The Manipulators of Desire & Human Collapse
I find that my thoughts are sometimes drawn to things for reasons I don’t entirely understand at first. In his beautiful and poignant little book, Drawing Life (now out of print I’m afraid), David Gelernter described a similar phenomenon he found in himself while convalescing from having been blown up by the Unabomber. He found that, for reasons he only later understood, his thoughts kept being drawn to American culture of the 1930s. In the fog of pain and recovery from his injuries, he found himself devouring anything he could get his hands on related to 1930s Americana. Only later, as he emerged from the physical pain and emotional turmoil of having been permanently injured by a serial killer, did he realize that somewhere in the recesses of his mind he was researching a book he intended to write, but hadn’t yet realized that was what he was doing.
The “Mirror of Erised”
In my own case, I have found myself repeatedly returning, in my thoughts, to a plot device introduced by J. K. Rowling in her Harry Potter series. The "Mirror of the Erised" was a magical mirror, housed at Hogwarts School of Witchcraft and Wizardry, which would, the headmaster said, reflect to us the "deepest, most desperate desire of our hearts." Erised, of course, is the word desire spelled backward.
The danger represented by the mirror lay in its ability to transfix those who looked into it by showing them their deepest desires made manifest. The propensity for being consumed by one’s own desires is so strong that some had even squandered their entire lives away, standing transfixed in front of the mirror.
I’ve written elsewhere about what seems to be the palantir-esque vibe of the information saturation that attends our online experience. But the Mirror of Erised seems ever more prescient regarding how technology is being intentionally applied to manipulate our desire.

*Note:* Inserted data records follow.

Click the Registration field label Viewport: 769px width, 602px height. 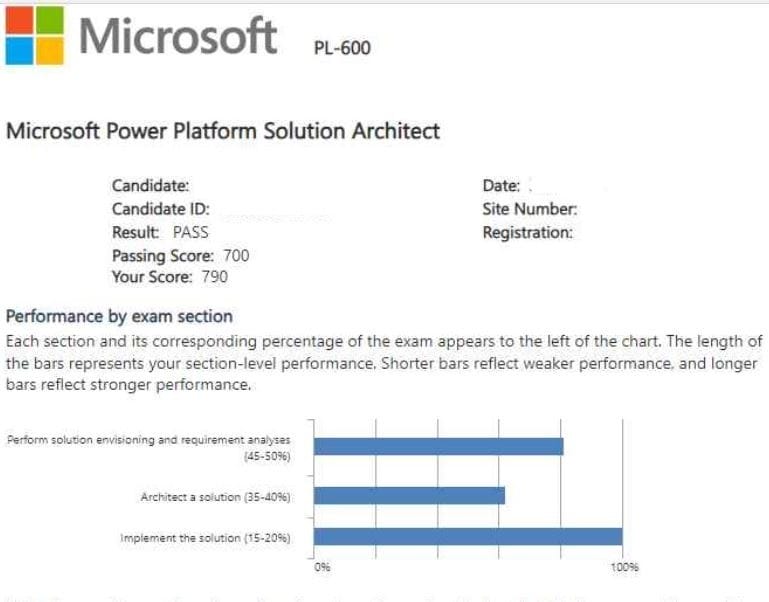(527, 232)
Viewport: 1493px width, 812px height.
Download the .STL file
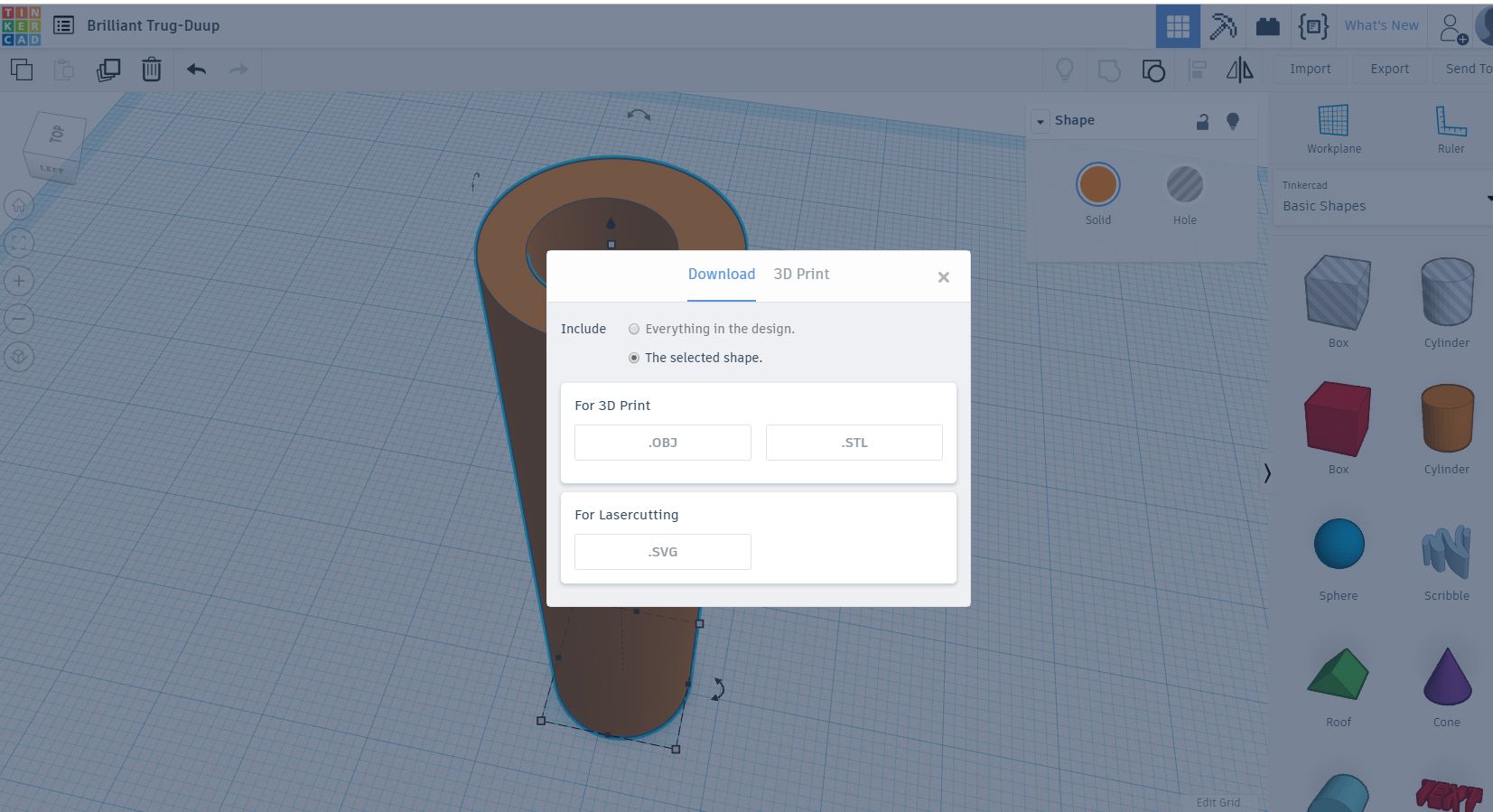tap(854, 443)
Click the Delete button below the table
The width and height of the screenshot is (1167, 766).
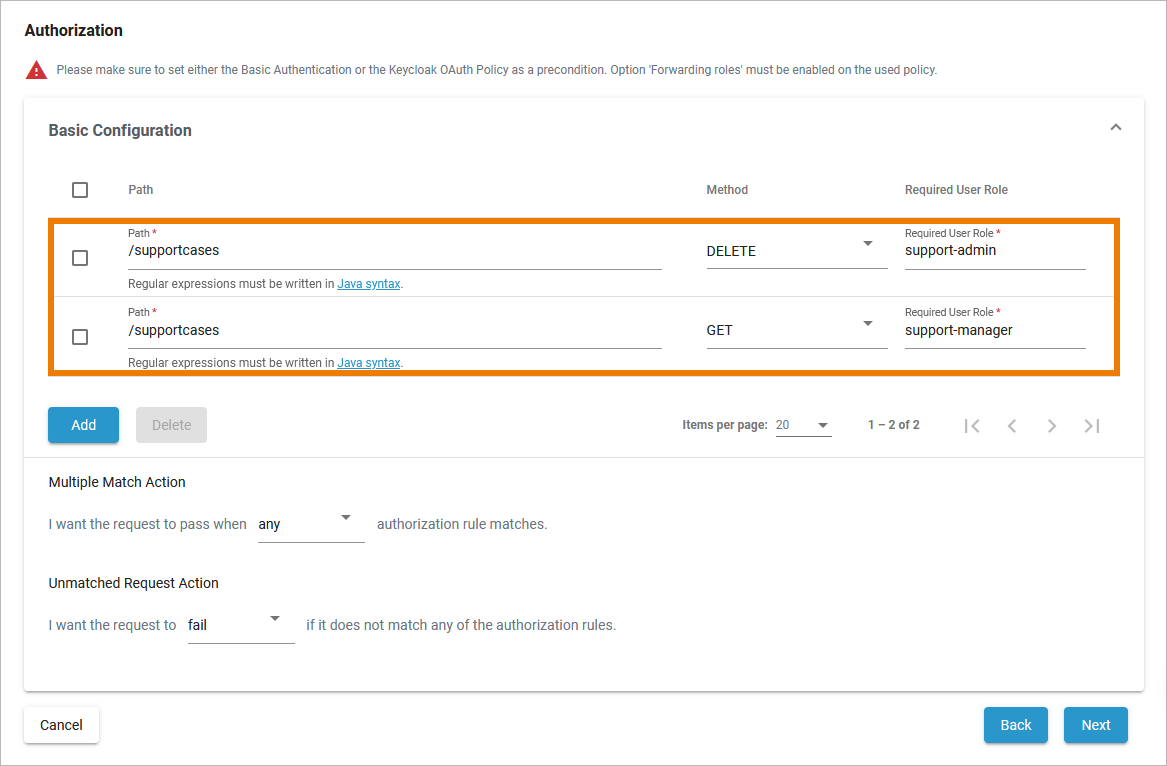pyautogui.click(x=171, y=424)
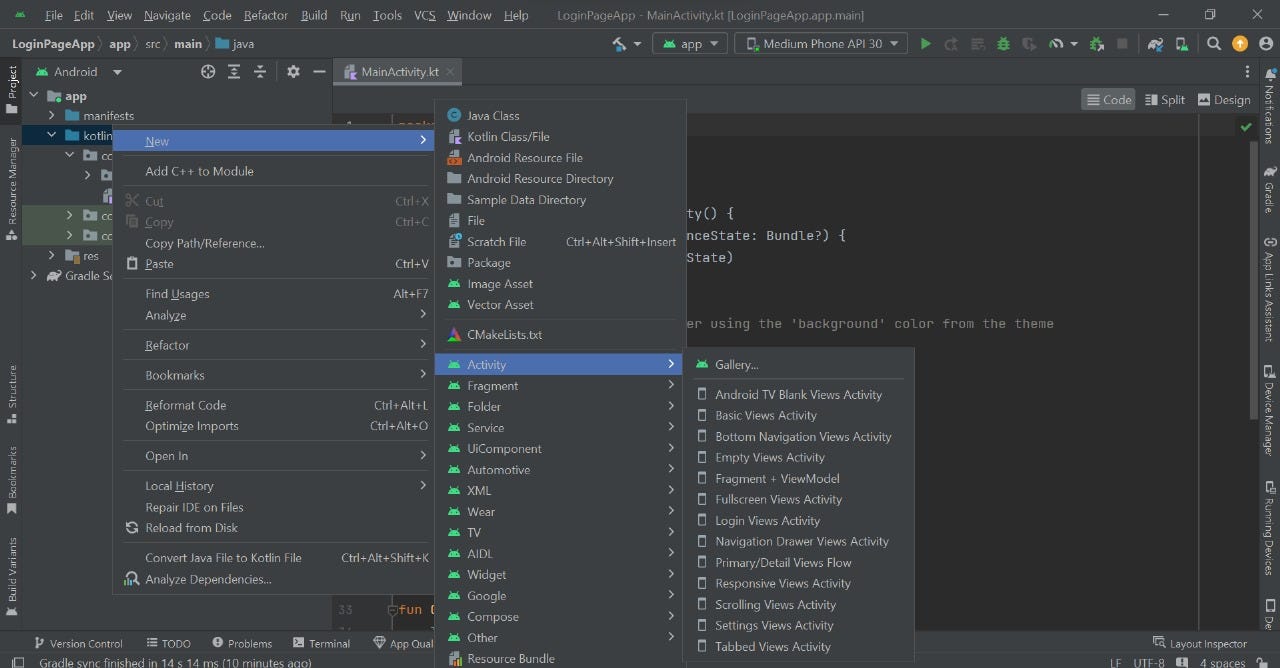Viewport: 1280px width, 668px height.
Task: Switch editor to Design view
Action: pos(1224,99)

It is, alas, hard to avoid the suspicion that manipulating our desire is merely a prelude to eating out our substance, as Thomas Jefferson so memorably complained in the Declaration of Independence. Such suspicion is hardly original to me.
Natasha Shüll has written a fascinating book, though it’s quite disturbing, entitled Addiction By Design: Machine Gambling in Las Vegas. In it, she recounts the explicit goal casinos have that machine gambling be designed to entice users to “play to extinction”—by which they mean that gamblers will continue to play until their financial resources have been completely exhausted. And the players are conscious of it, much as social media players are conscious of the compulsiveness of their own attraction to social media. One poker player sadly described how playing machines differs from playing against other human beings: “It’s a more direct way to your destiny.”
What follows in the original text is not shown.